%%

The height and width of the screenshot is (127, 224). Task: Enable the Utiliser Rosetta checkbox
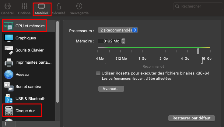click(98, 73)
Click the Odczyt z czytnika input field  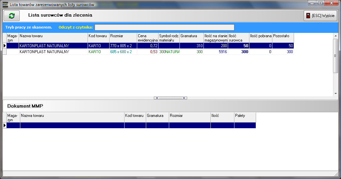click(x=165, y=27)
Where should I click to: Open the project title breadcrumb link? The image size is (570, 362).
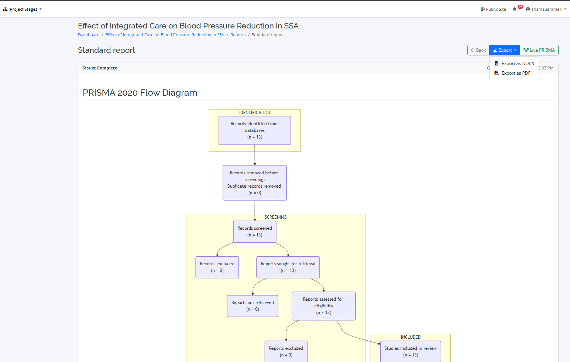[165, 35]
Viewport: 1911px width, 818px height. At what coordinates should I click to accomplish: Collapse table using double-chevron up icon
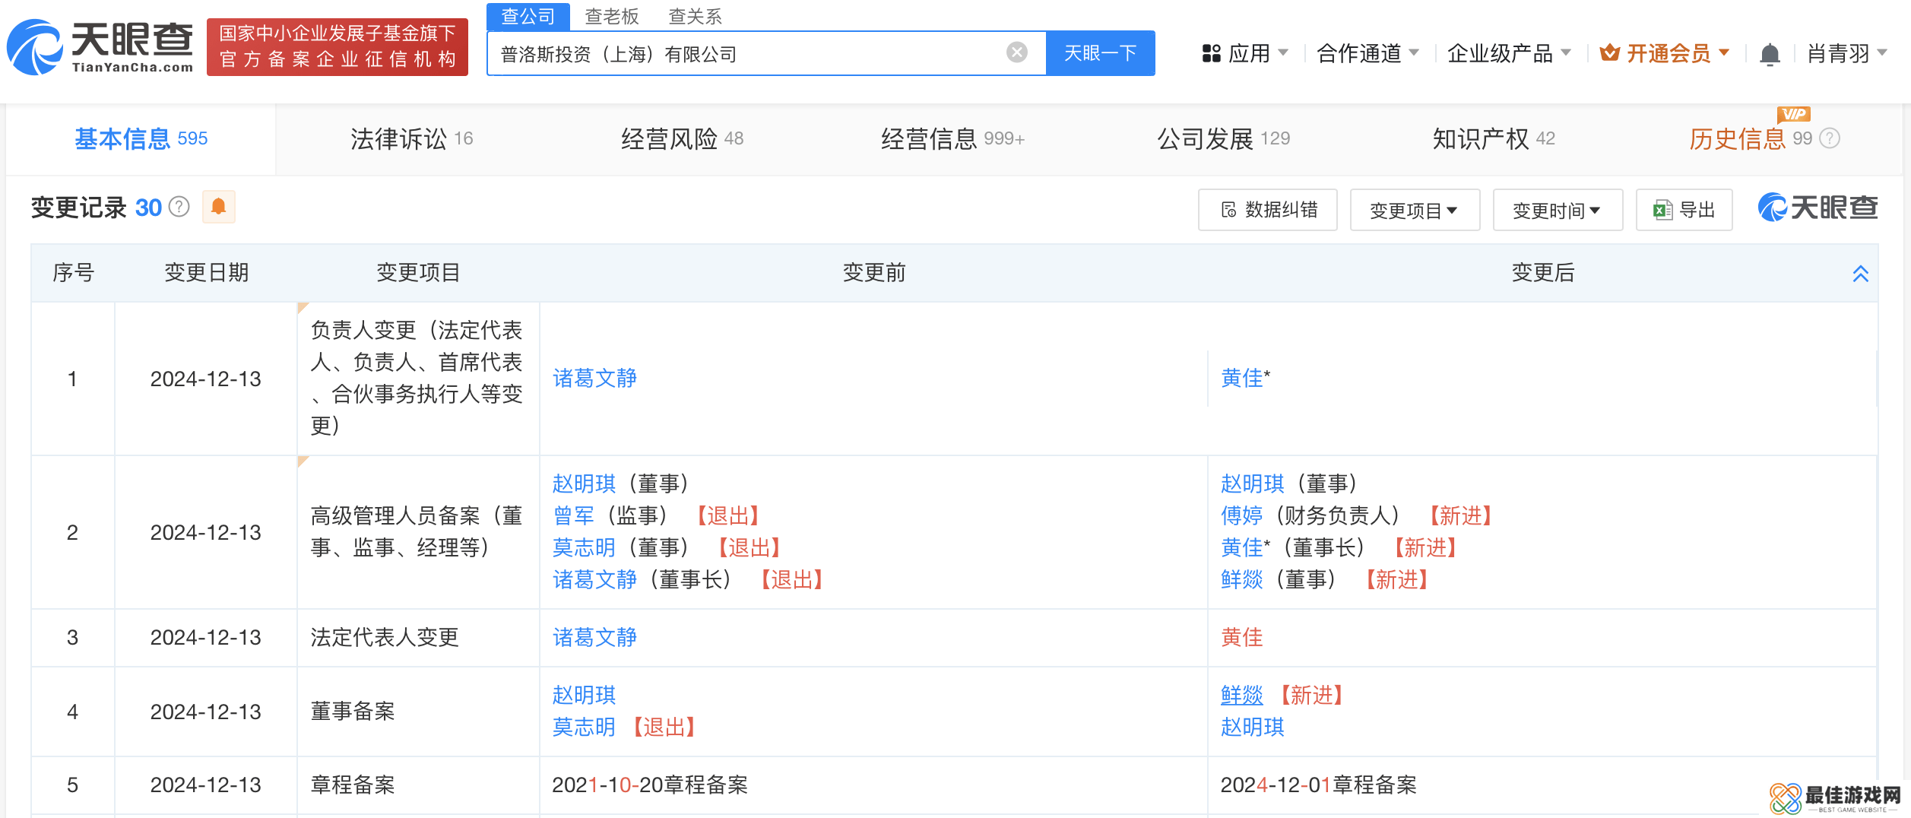click(x=1860, y=274)
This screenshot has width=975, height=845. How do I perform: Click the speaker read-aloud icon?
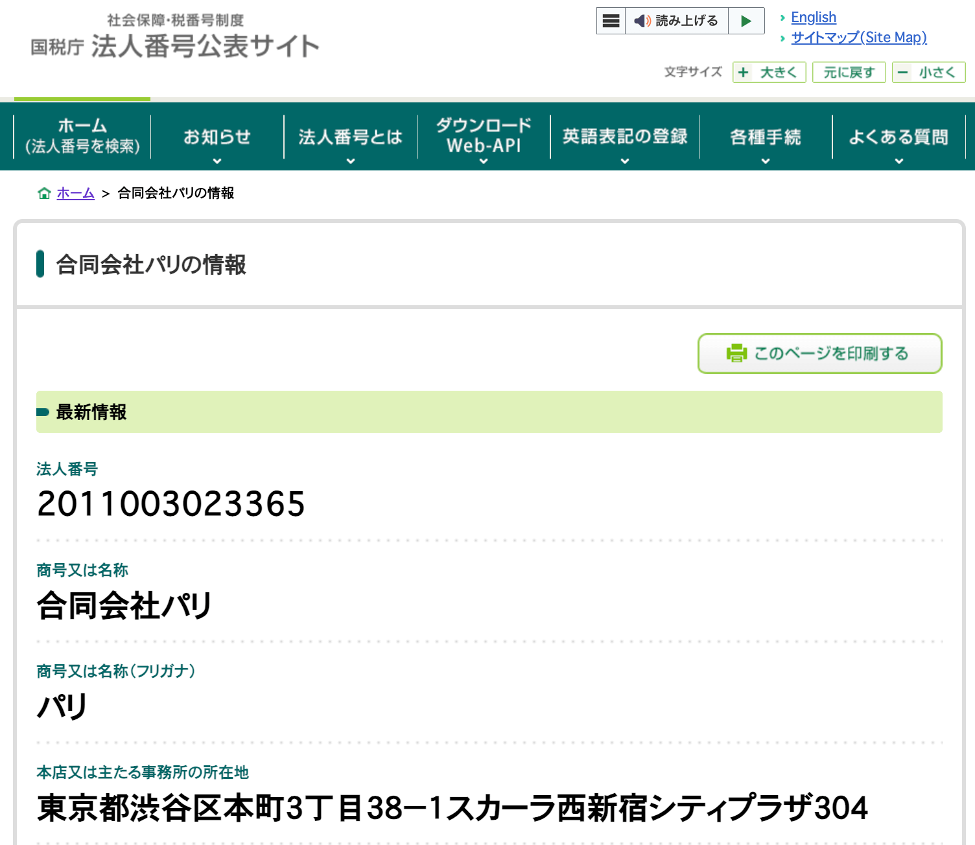[642, 21]
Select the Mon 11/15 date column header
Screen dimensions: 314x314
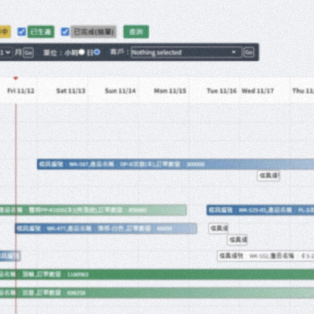[x=170, y=91]
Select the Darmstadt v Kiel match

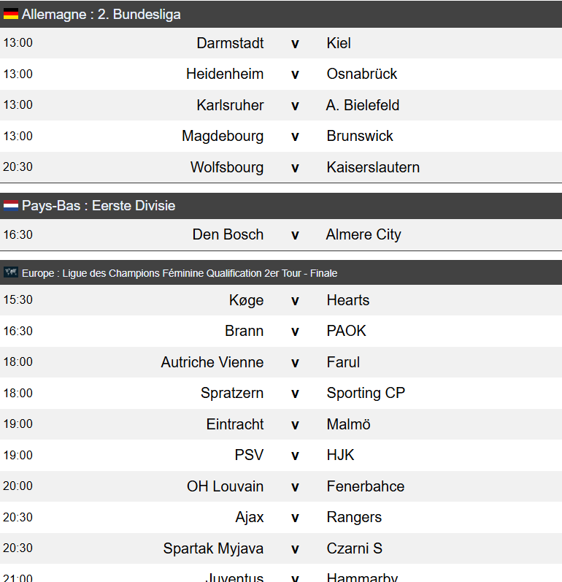pyautogui.click(x=281, y=43)
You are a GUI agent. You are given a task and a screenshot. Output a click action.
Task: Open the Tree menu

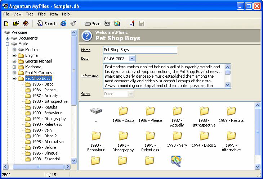(x=30, y=14)
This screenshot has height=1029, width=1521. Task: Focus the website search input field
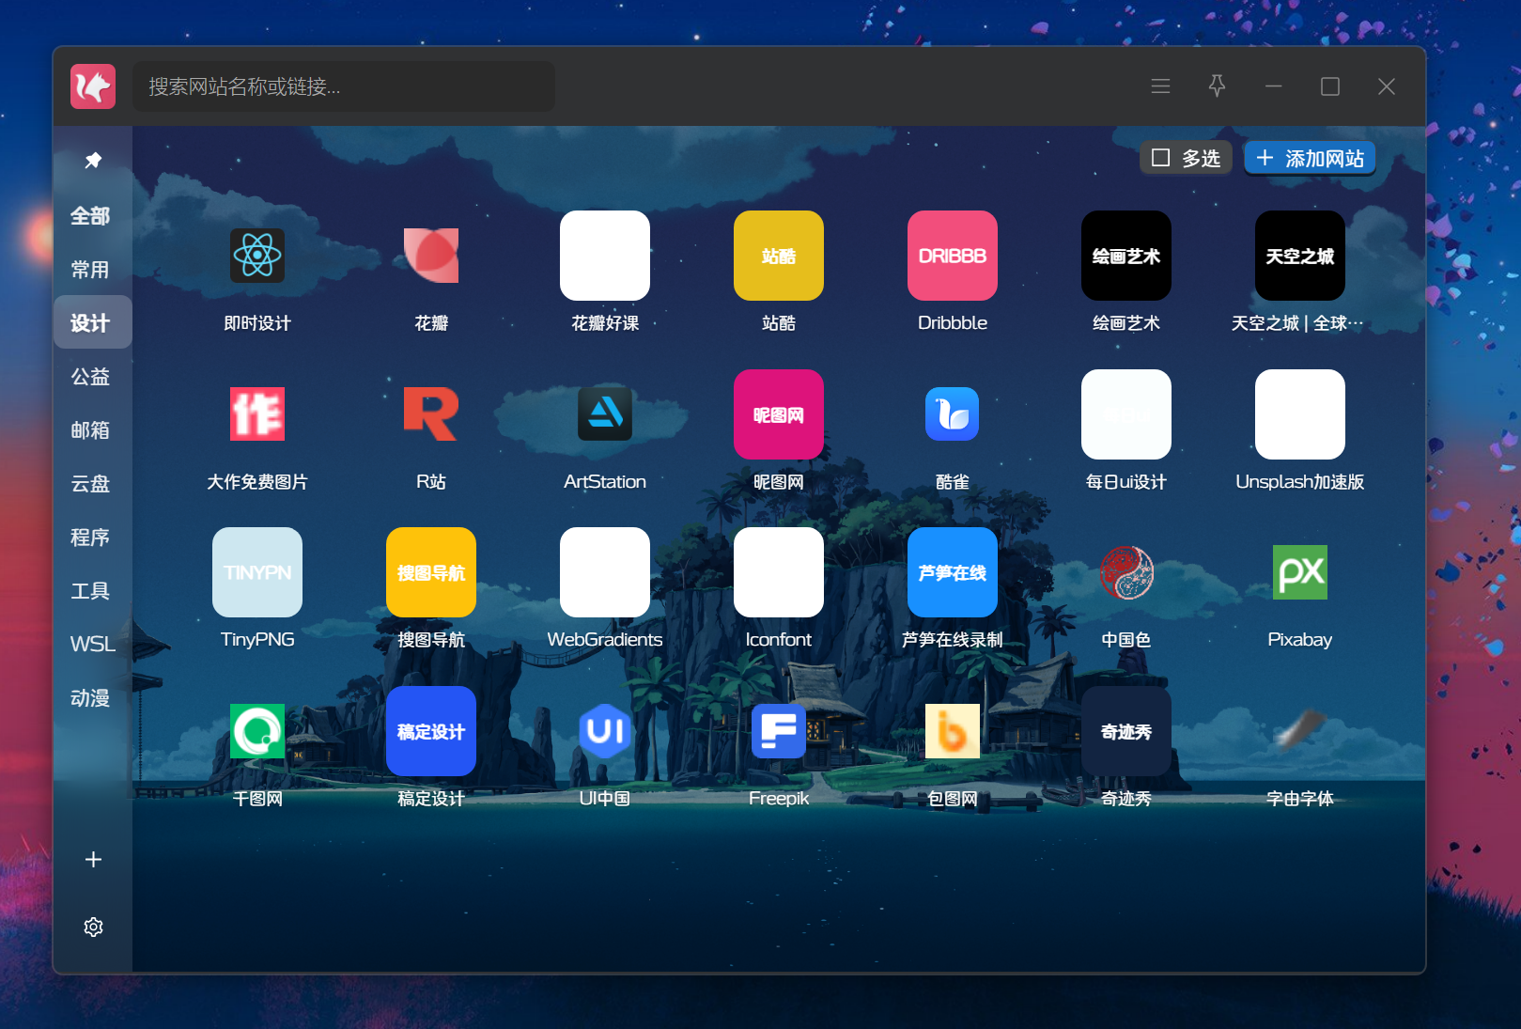344,86
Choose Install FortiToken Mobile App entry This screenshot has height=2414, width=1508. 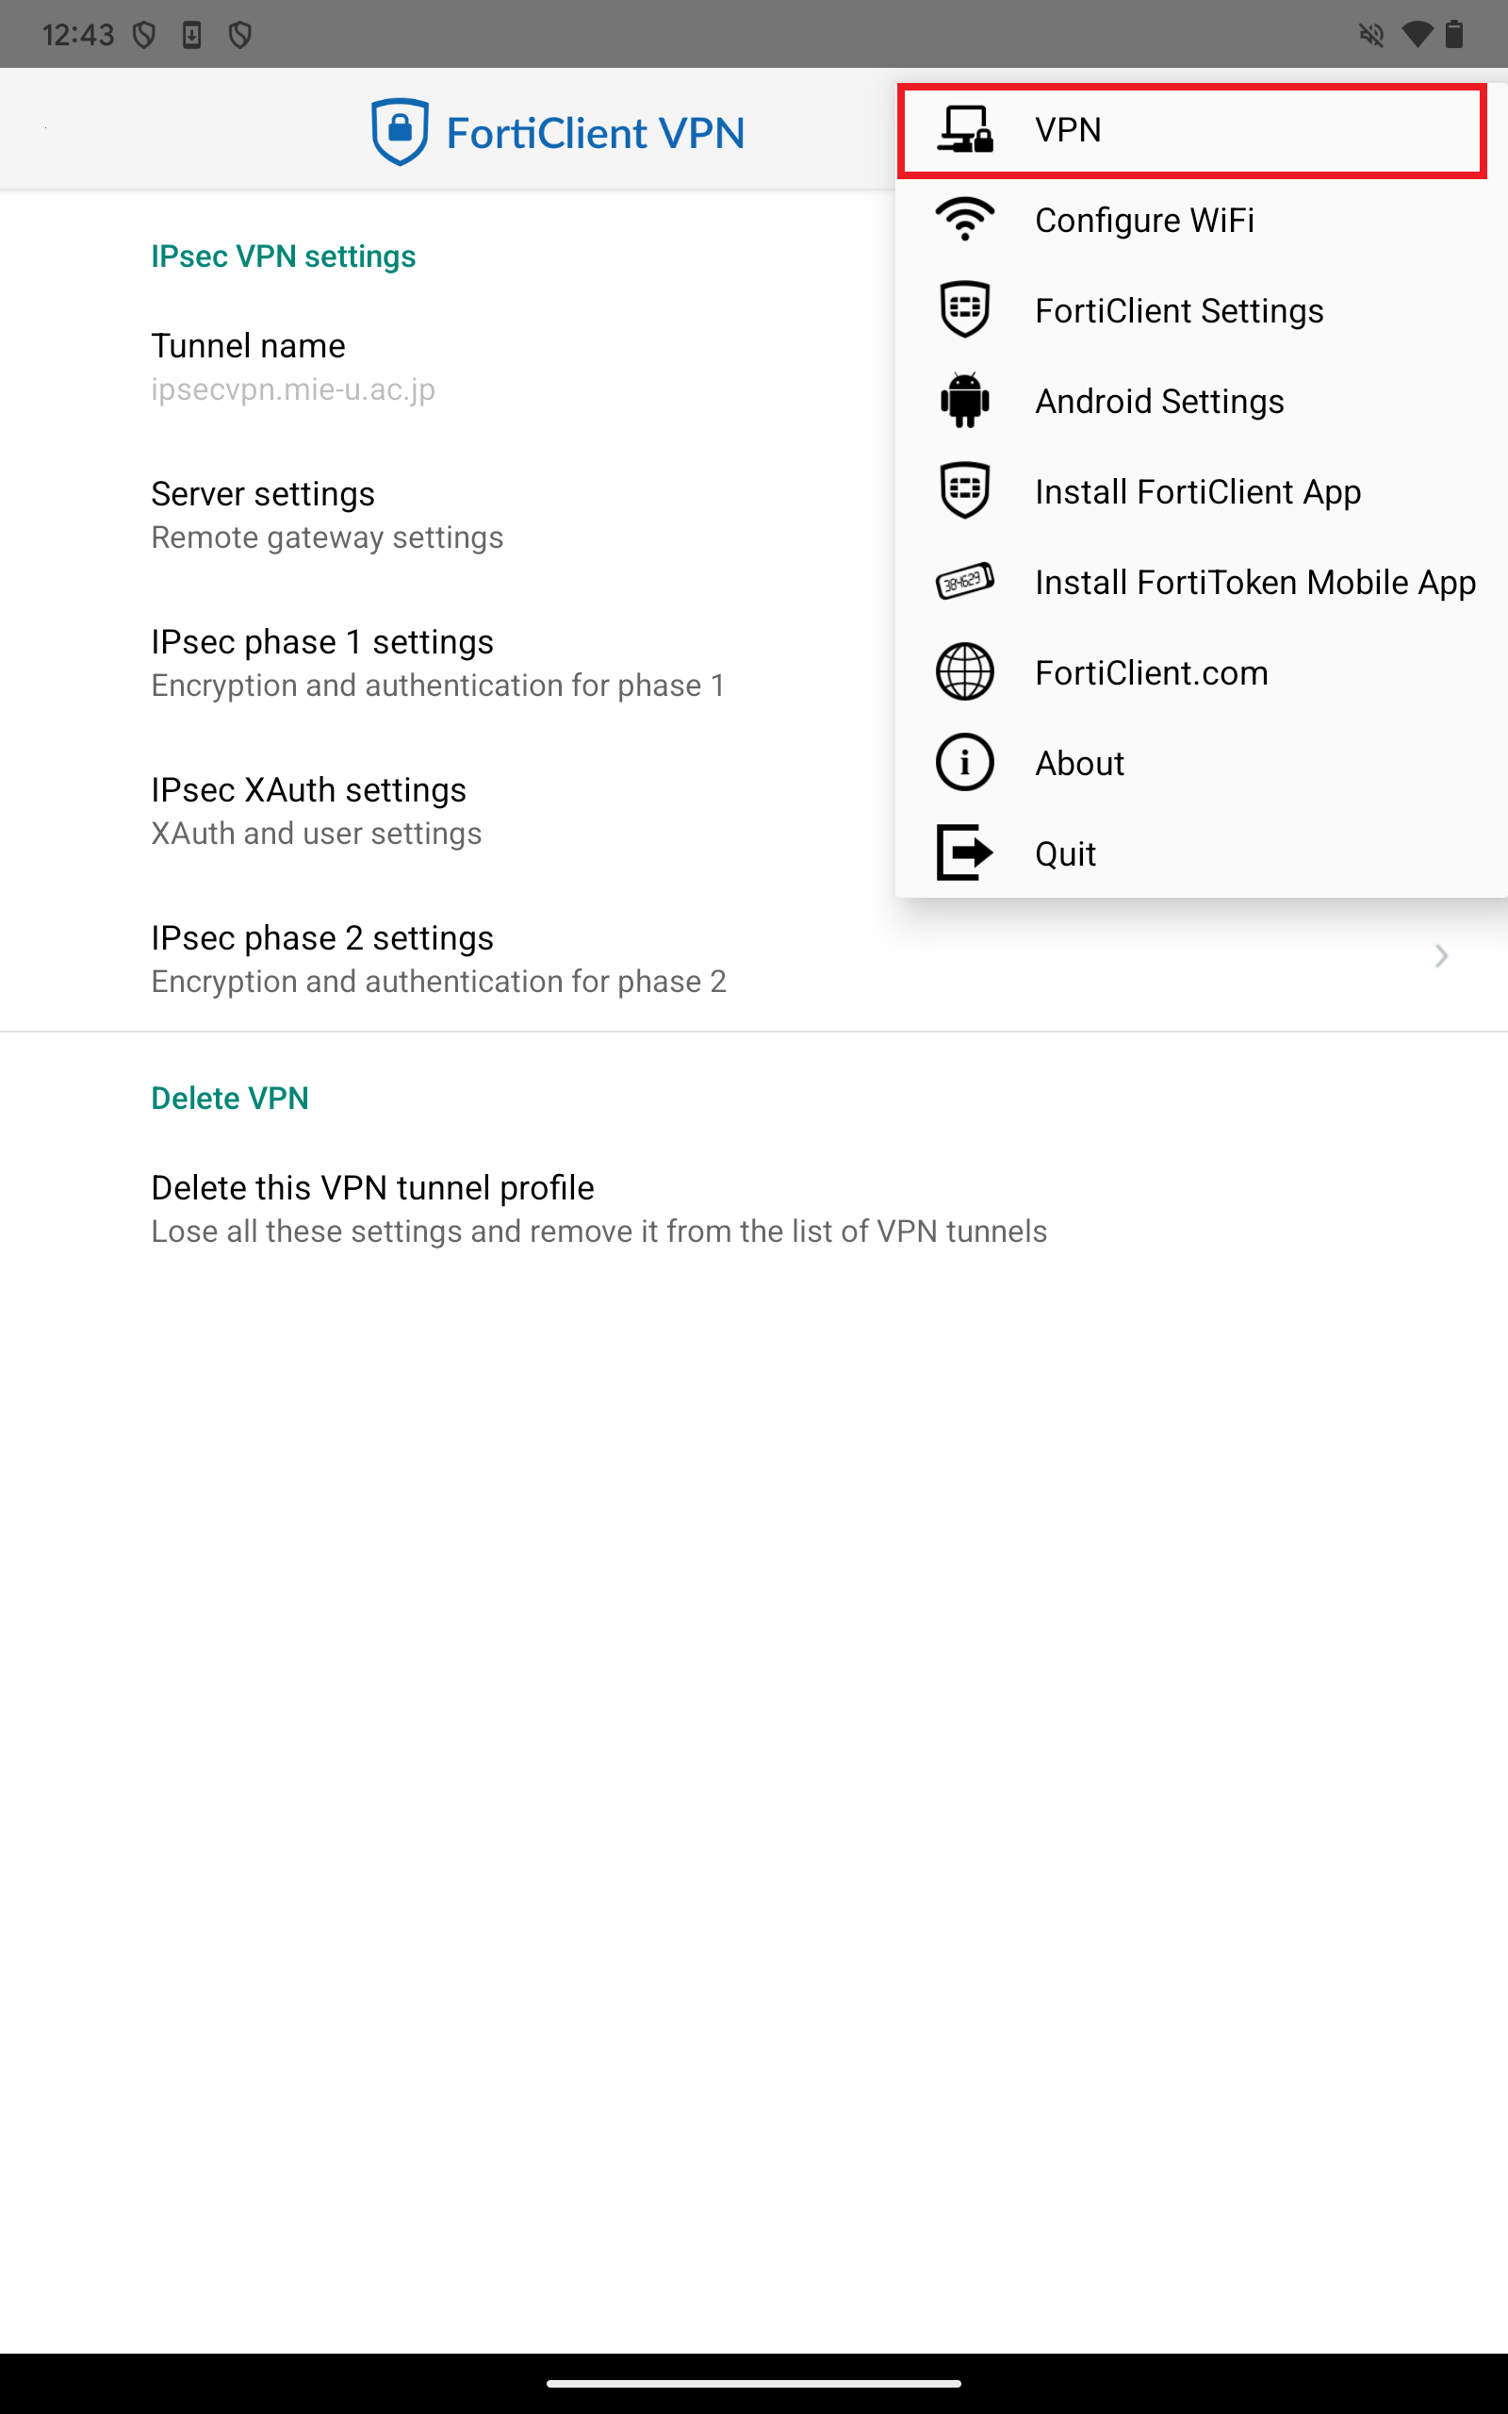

%%

**Work to complete:** The copy should start at the line that contains "Screen dimensions: 314x314", end at the last line of the entries above, and match each line exactly, with pictures dropped.

**The answer:**
Screen dimensions: 314x314
[x=170, y=91]
Select the Darmstadt v Kiel match

pyautogui.click(x=281, y=43)
You are a GUI agent. You are given a task and a screenshot. Output a click action.
Task: Open the Tree menu

(x=30, y=14)
This screenshot has height=1029, width=1521. Task: Focus the website search input field
344,86
Choose Install FortiToken Mobile App entry This screenshot has height=2414, width=1508. 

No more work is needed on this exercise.